Following the filing of unfair labor practice charges by the union, the Regional Director of the National Labor Relations Board issued a complaint against Litton. The complaint, as subsequently amended, alleged in relevant part that Litton had violated sections 8(a)(1), (3), (5) and 8(d) of the National Labor Relations Act (29 U.S.C. §§ 158(a)(1), (3), (5) and 158(d)) during 1981 and 1982 by relocating certain bargaining unit work in repudiation of its collective bargaining obligations.

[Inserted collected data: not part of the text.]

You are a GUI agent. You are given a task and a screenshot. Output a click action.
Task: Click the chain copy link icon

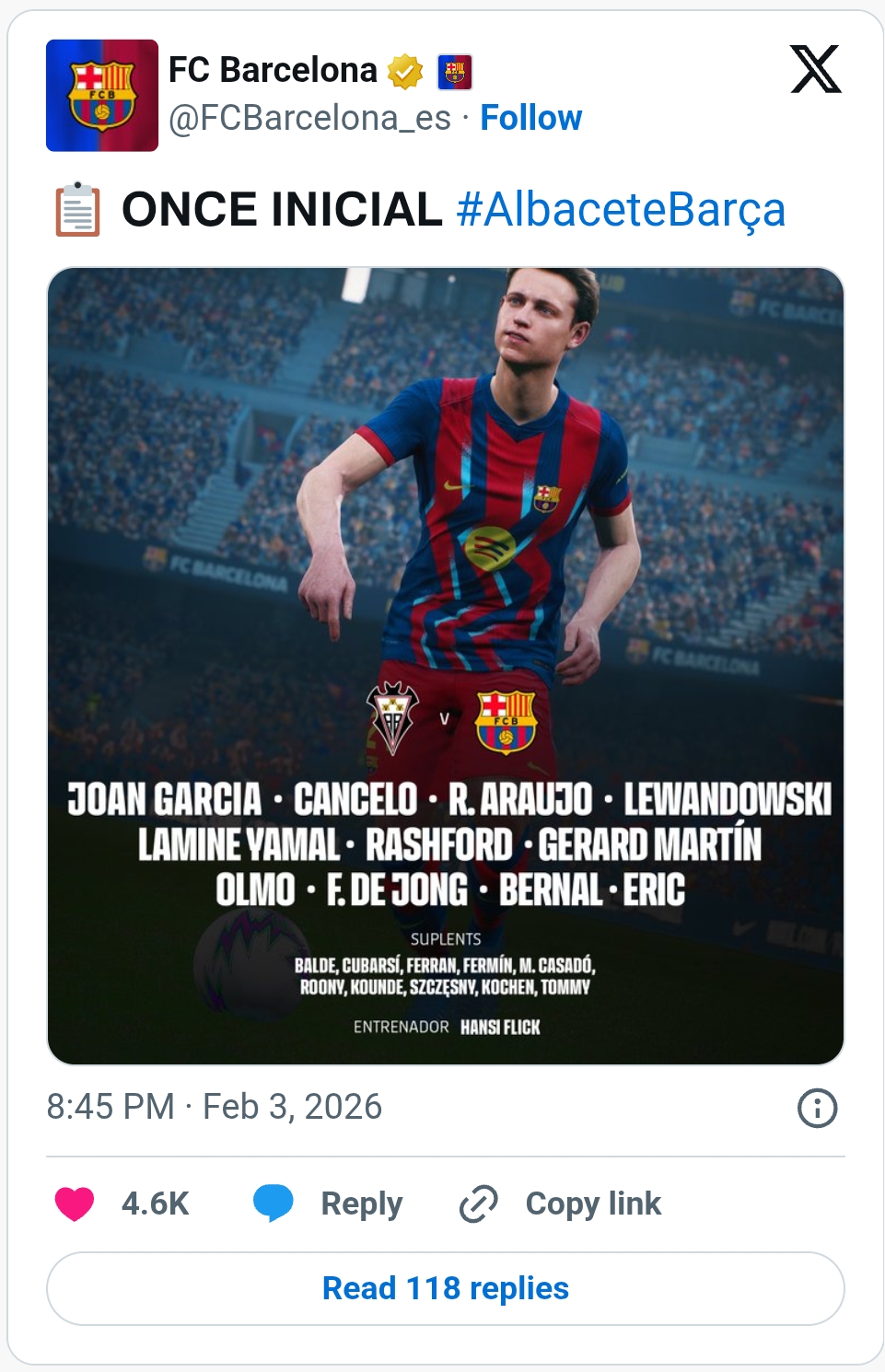point(478,1203)
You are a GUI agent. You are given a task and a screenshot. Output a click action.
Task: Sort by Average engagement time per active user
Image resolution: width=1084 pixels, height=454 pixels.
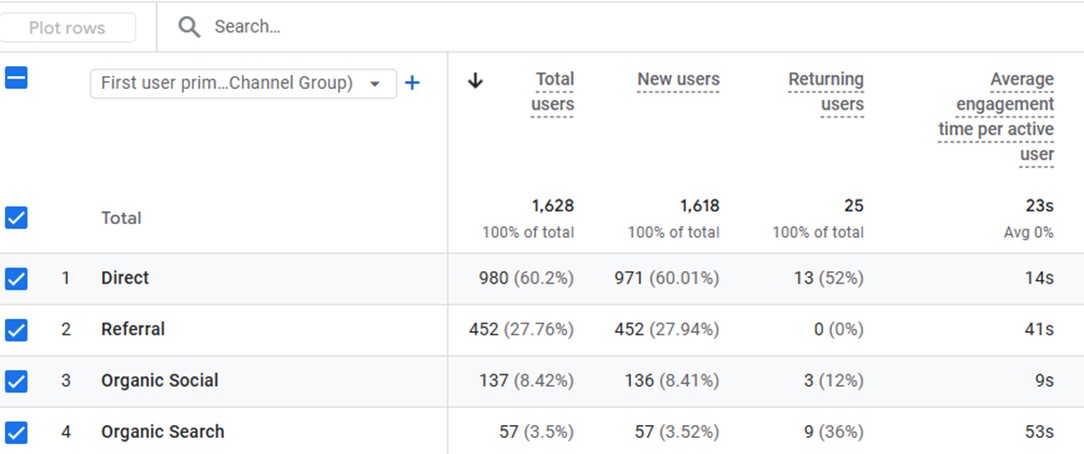(996, 117)
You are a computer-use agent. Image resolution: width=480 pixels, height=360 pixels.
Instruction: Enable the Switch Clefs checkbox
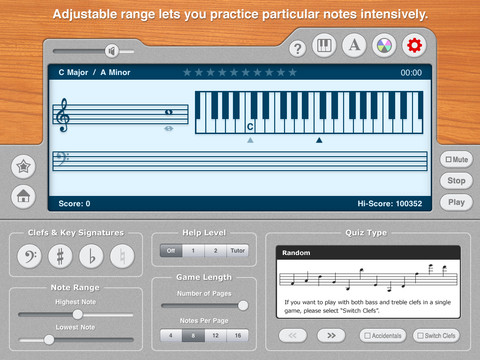coord(436,336)
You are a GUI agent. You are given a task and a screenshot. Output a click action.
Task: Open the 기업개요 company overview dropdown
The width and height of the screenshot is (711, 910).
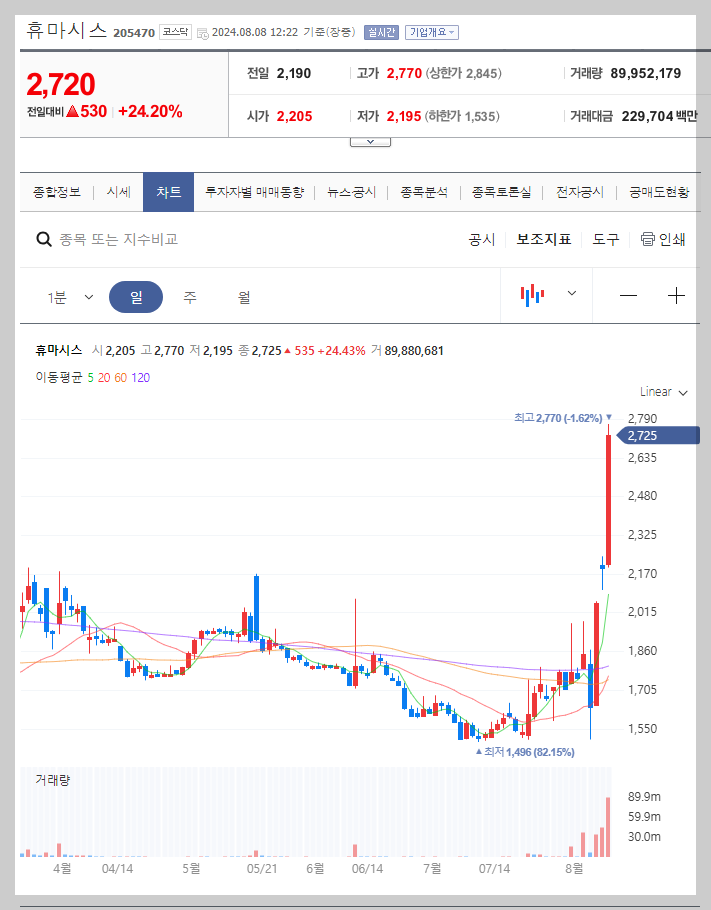[x=432, y=31]
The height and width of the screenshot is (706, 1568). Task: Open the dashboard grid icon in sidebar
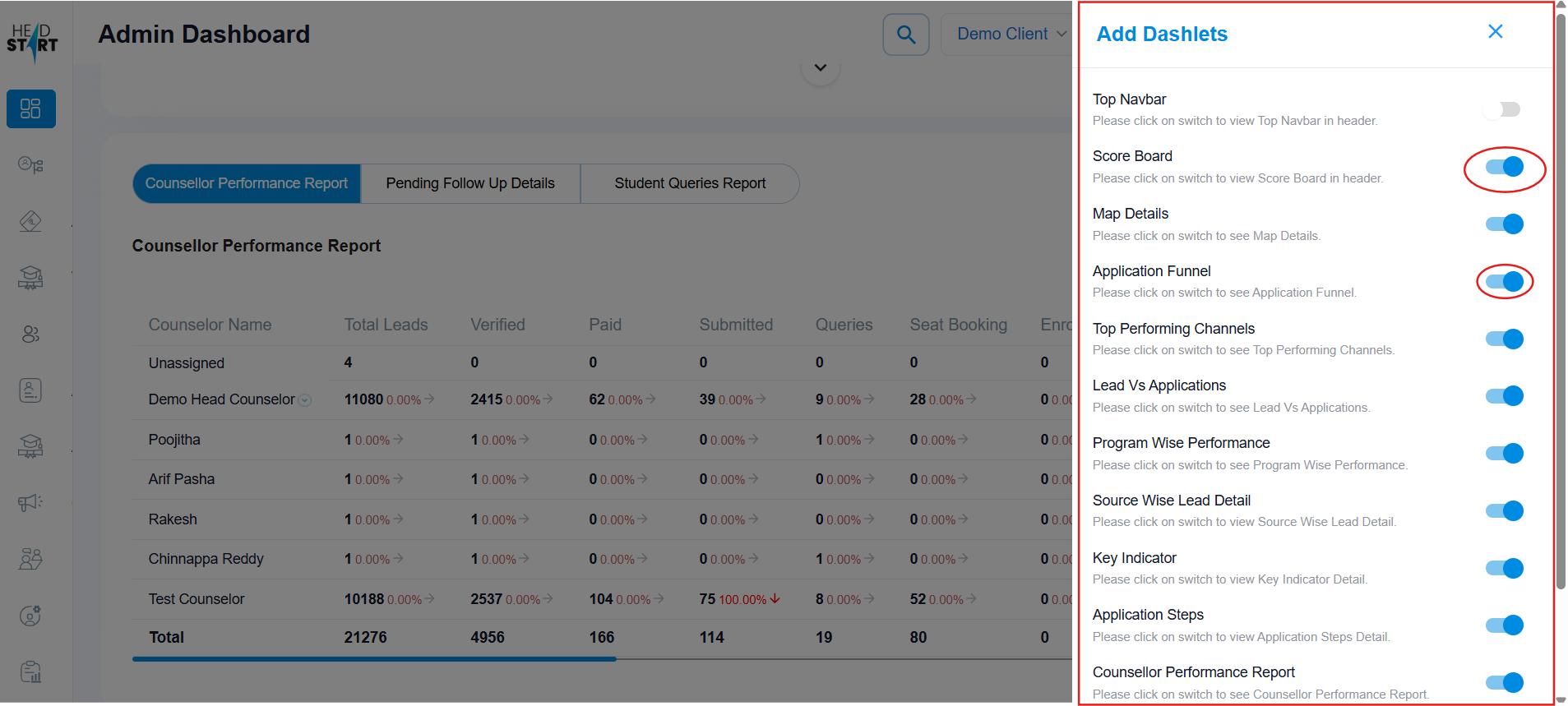pos(31,108)
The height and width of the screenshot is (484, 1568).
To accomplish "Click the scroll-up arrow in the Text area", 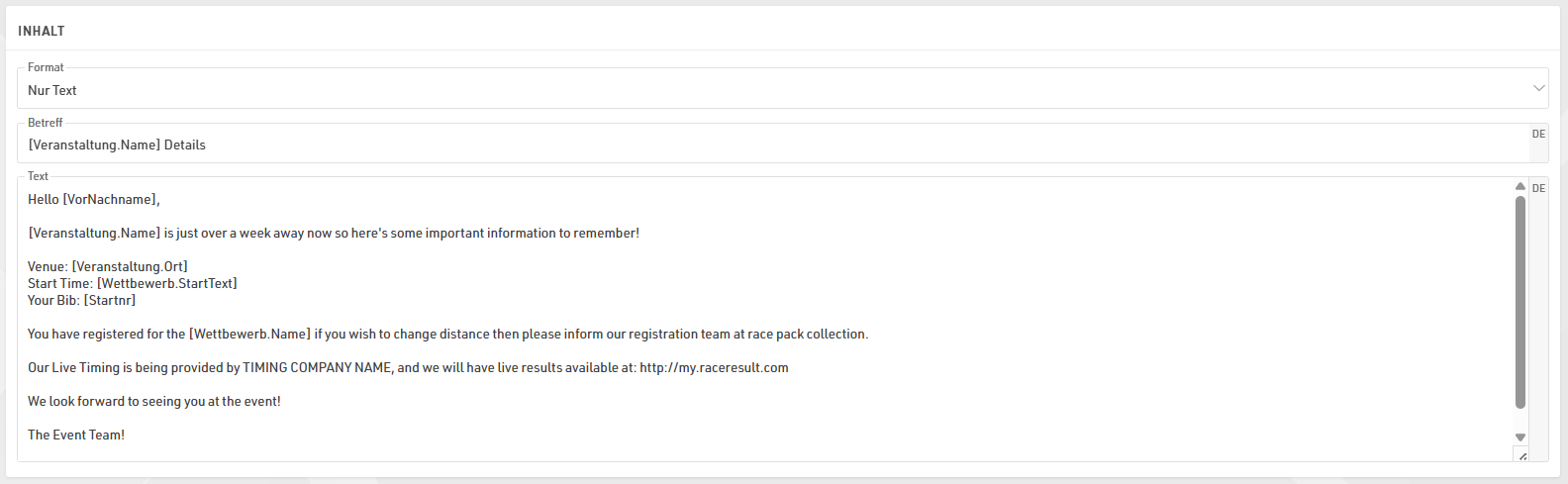I will pos(1520,186).
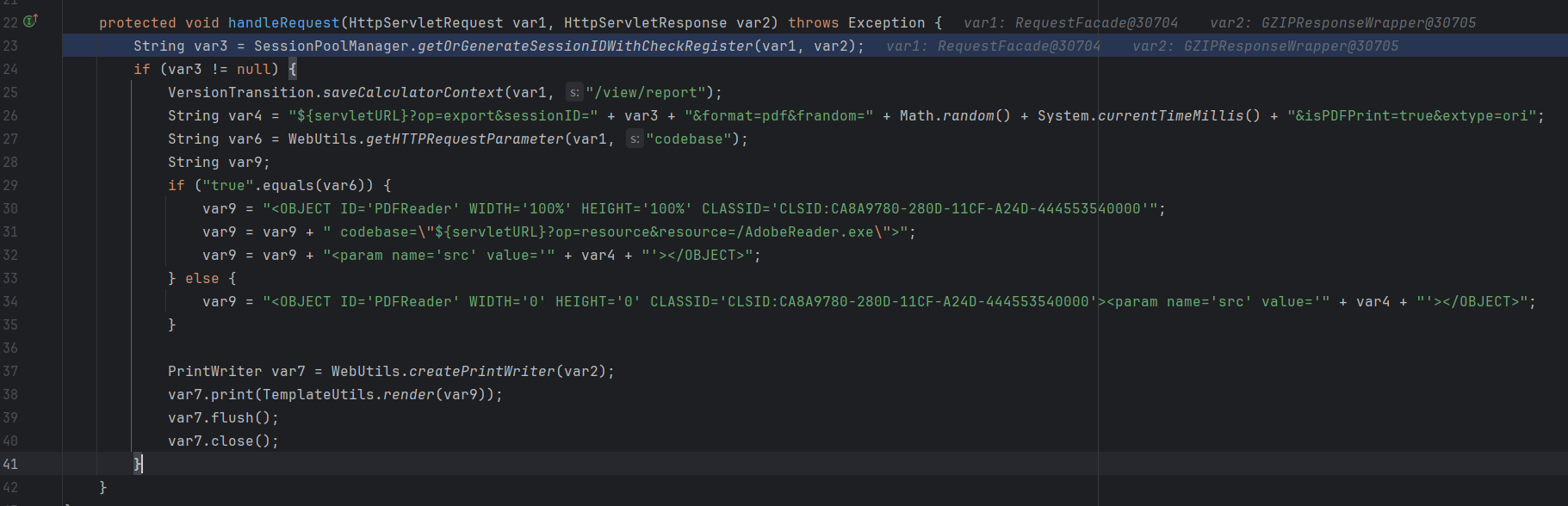Click the implements-method gutter icon on line 22
The width and height of the screenshot is (1568, 506).
pos(30,22)
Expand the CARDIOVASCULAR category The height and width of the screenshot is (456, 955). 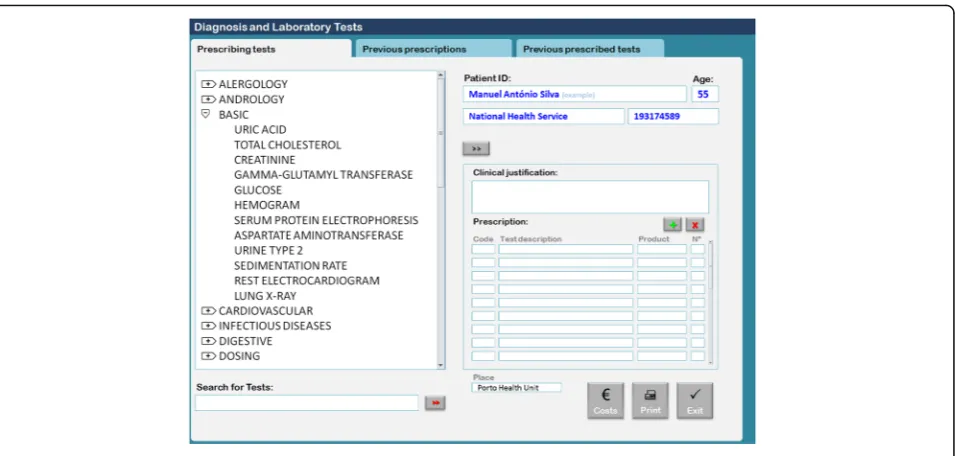pyautogui.click(x=209, y=310)
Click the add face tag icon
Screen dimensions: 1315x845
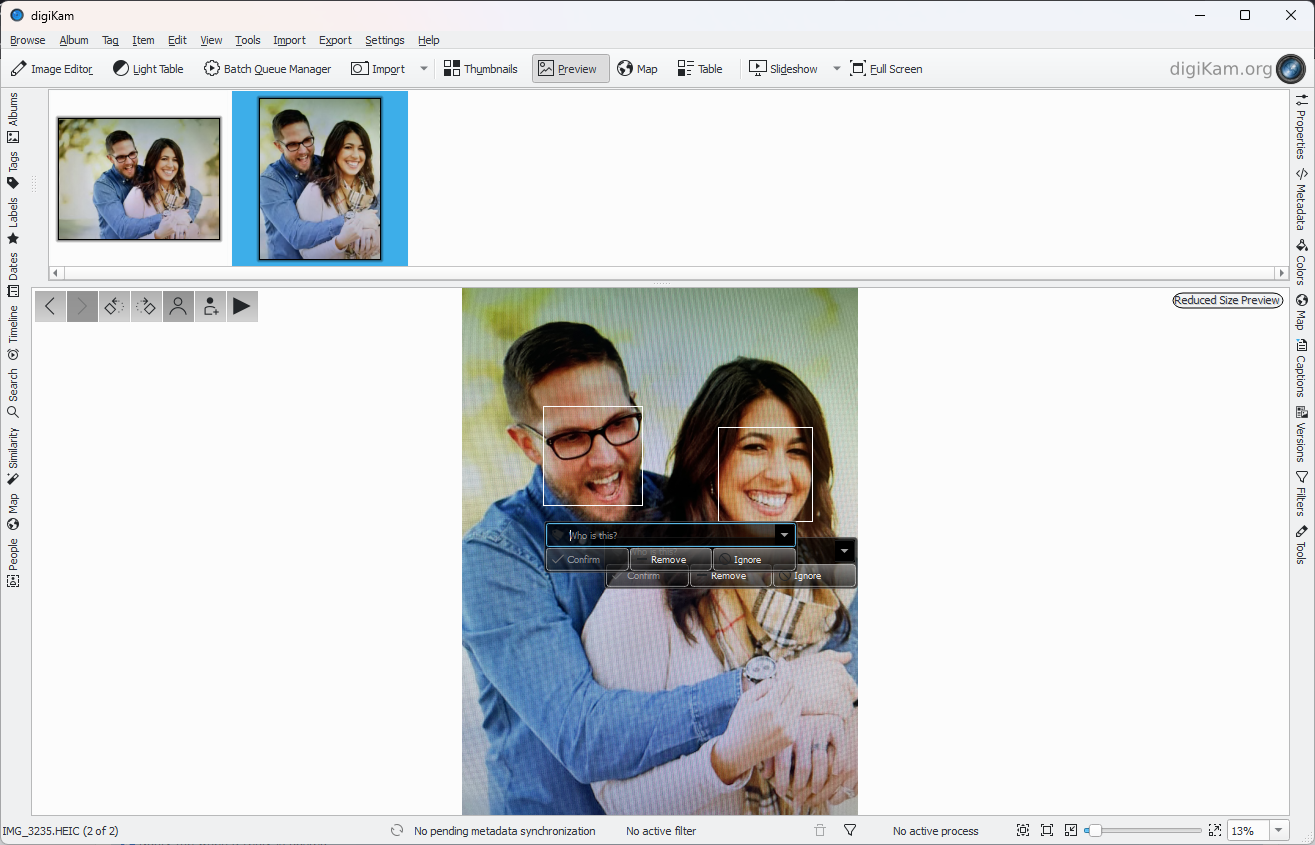(x=210, y=307)
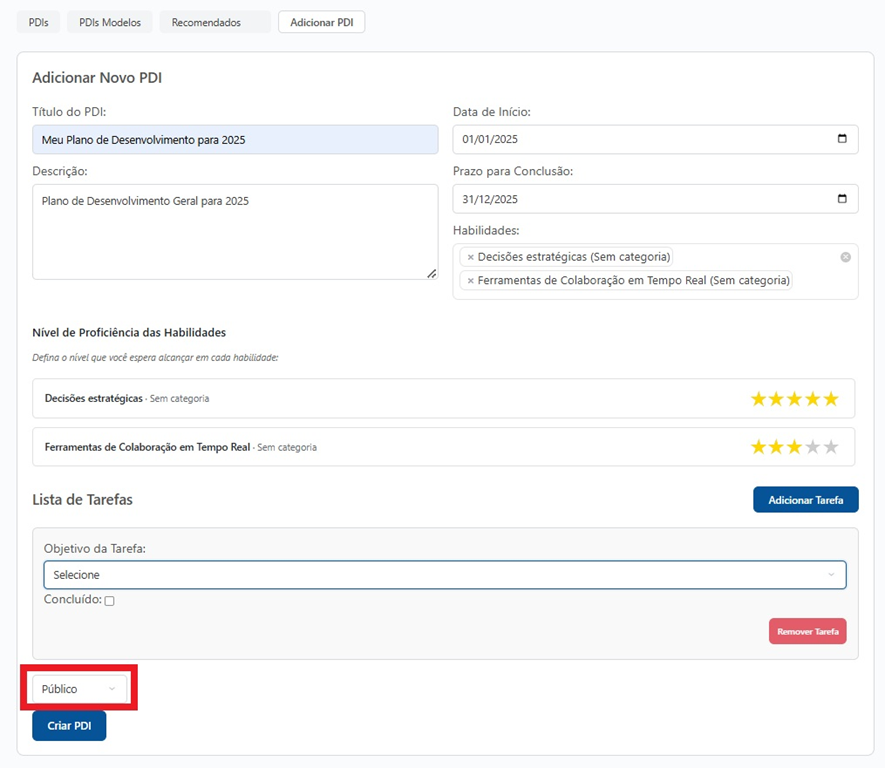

An administrative law judge heard the complaint against Litton during April and June of 1983. On December 9, 1983, the administrative law judge issued his decision, recommending that the complaint be dismissed in its entirety because the management rights clause in the collective bargaining agreement between Litton and the union reserved for Litton the right to relocate production unilaterally.

The union and the General Counsel of the National Labor Relations Board filed exceptions to the . administrative law judge’s decision, and the case was submitted to the Board for decision. On May 15, 1987, a three-member panel of the Board issued a split decision. Two members of the Board joined in a decision to reverse the order of the administrative law judge; they found that Litton had violated sections 8(a)(1) and (5) by failing or refusing to bargain in good faith with Local 1139 concerning the relocation of the inter[857]*857national and commercial lines and by failing or refusing to furnish the union with available information necessary for and relevant to the union’s function as bargaining representative. The dissenting member of the Board agreed with the administrative law judge that the management rights clause in the parties’ collective bargaining agreement permitted Litton’s unilateral relocation of its international and commercial lines.

On appeal, the National Labor Relations Board seeks enforcement of its order, arguing that substantial evidence supports its conclusions that Litton violated sections 8(a)(1) and (5) by refusing to bargain over the relocation of production and by refusing to supply available, relevant information to the union. Litton requests that the Board’s decision be set aside because: (1) its decision to transfer production of microwave ovens was not a mandatory subject of bargaining under section 8(d); (2) the management rights clause reserved to it the right to relocate production; (3) the union waived any right it had to bargain over the transfer of production; and (4) it provided the union with available, relevant information. We agree with Litton that the administrative law judge correctly interpreted the management rights clause as reserving Litton’s right to transfer production unilaterally.

Our standard of review is well established. We may not disturb the findings of the National Labor Relations Board where there is substantial evidence on the record considered as a whole to support the Board’s findings. Universal Camera Corp. v.